### The problem
Find the line with "Instruction: Tick the" in the records below, then please transcribe it and every later line exactly, omitting the pictures and adding nothing.

"""

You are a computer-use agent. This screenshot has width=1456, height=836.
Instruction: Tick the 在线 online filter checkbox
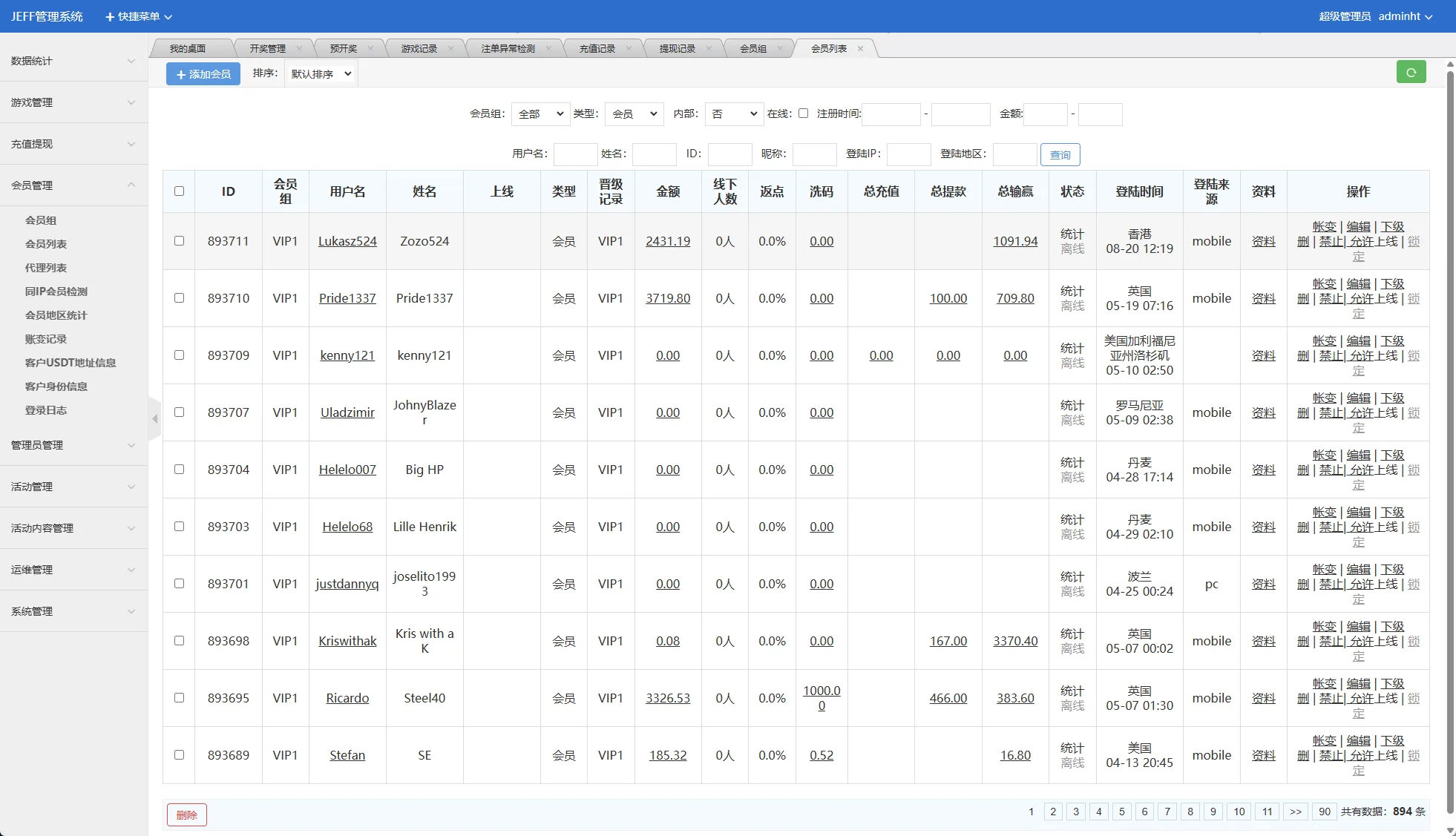[803, 113]

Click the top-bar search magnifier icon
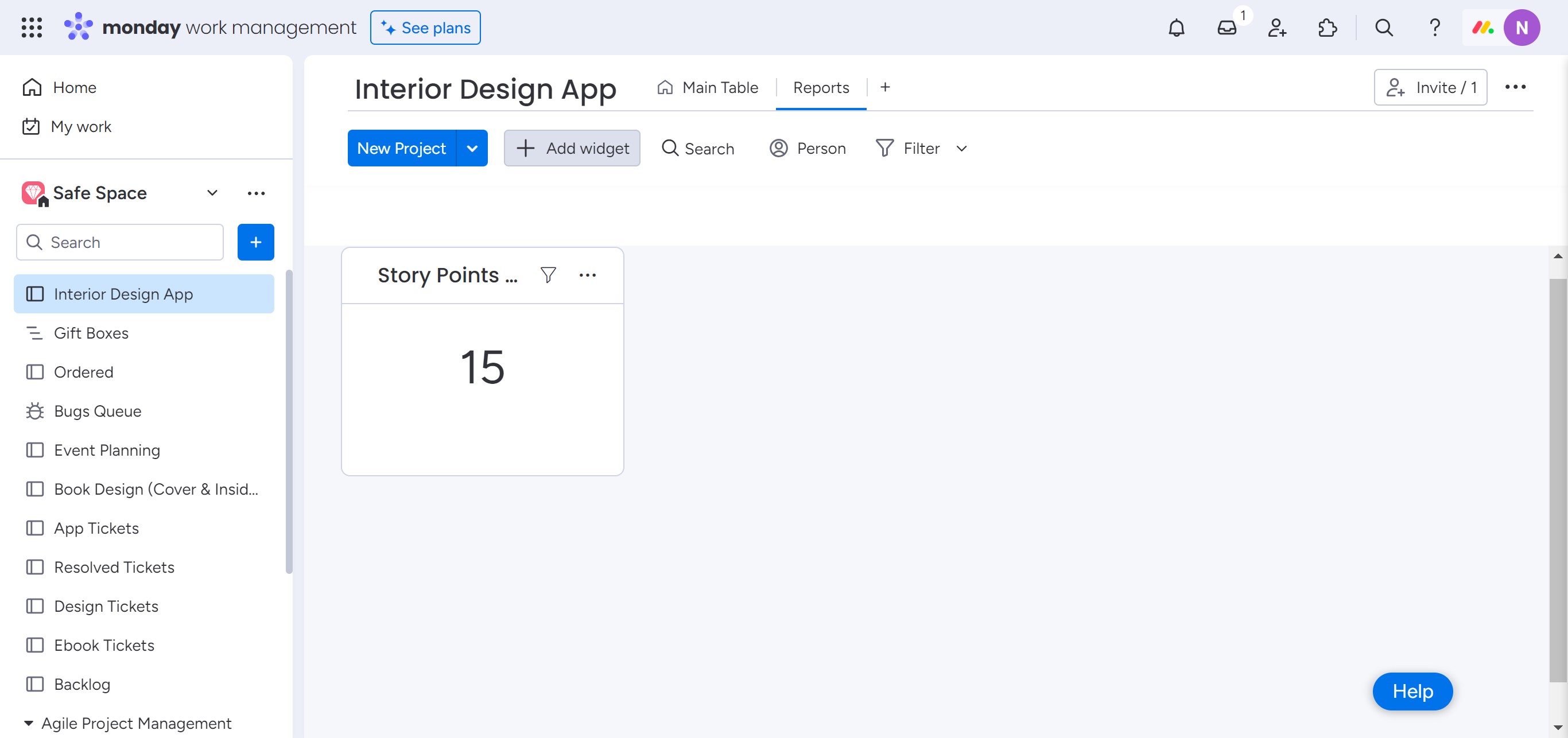1384,28
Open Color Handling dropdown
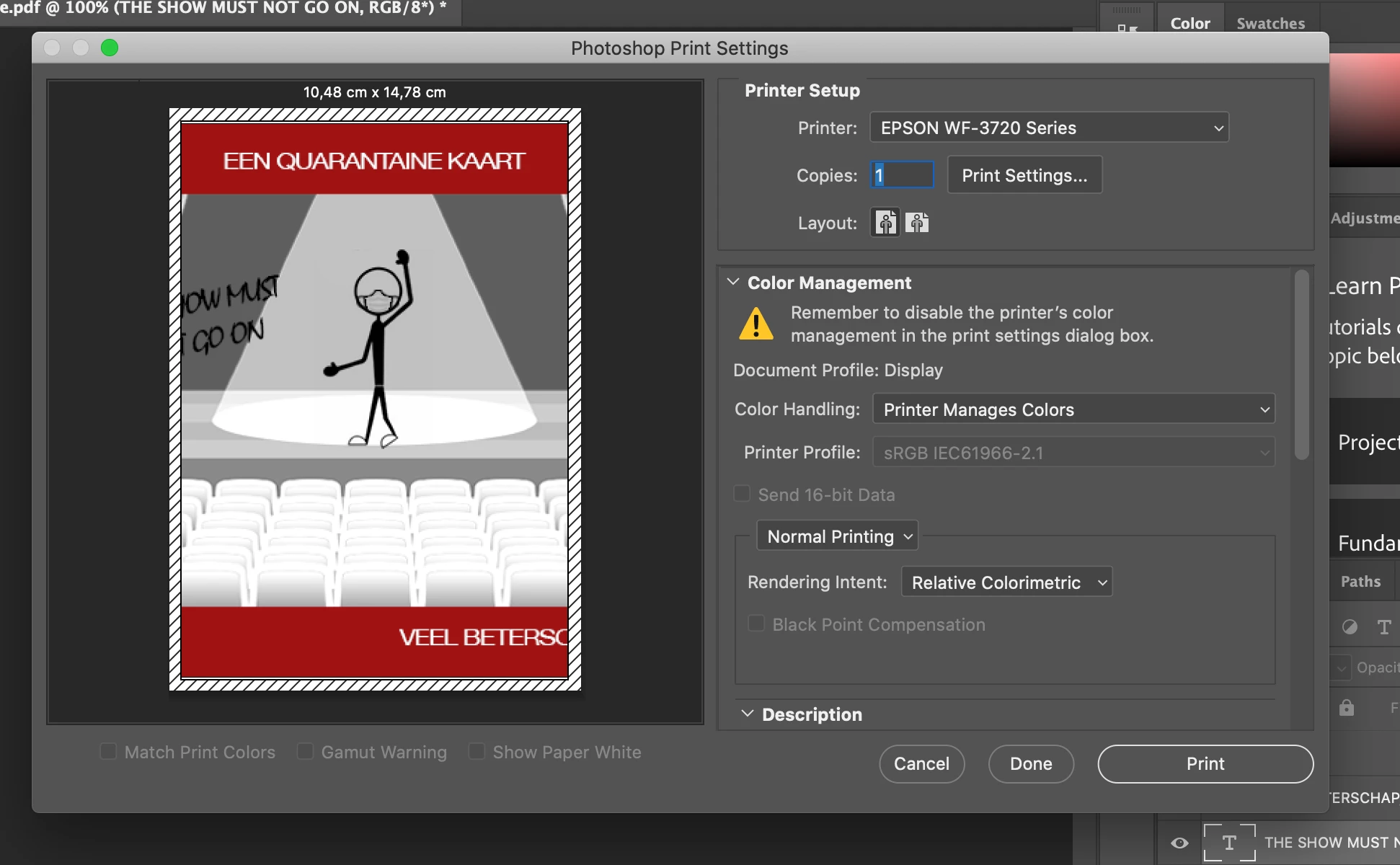This screenshot has width=1400, height=865. click(x=1073, y=409)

"""

### Exercise output
Instruction: Tick the 在线 online filter checkbox
[803, 113]

Click the top-bar search magnifier icon
1384,28
Open Color Handling dropdown
This screenshot has width=1400, height=865. click(x=1073, y=409)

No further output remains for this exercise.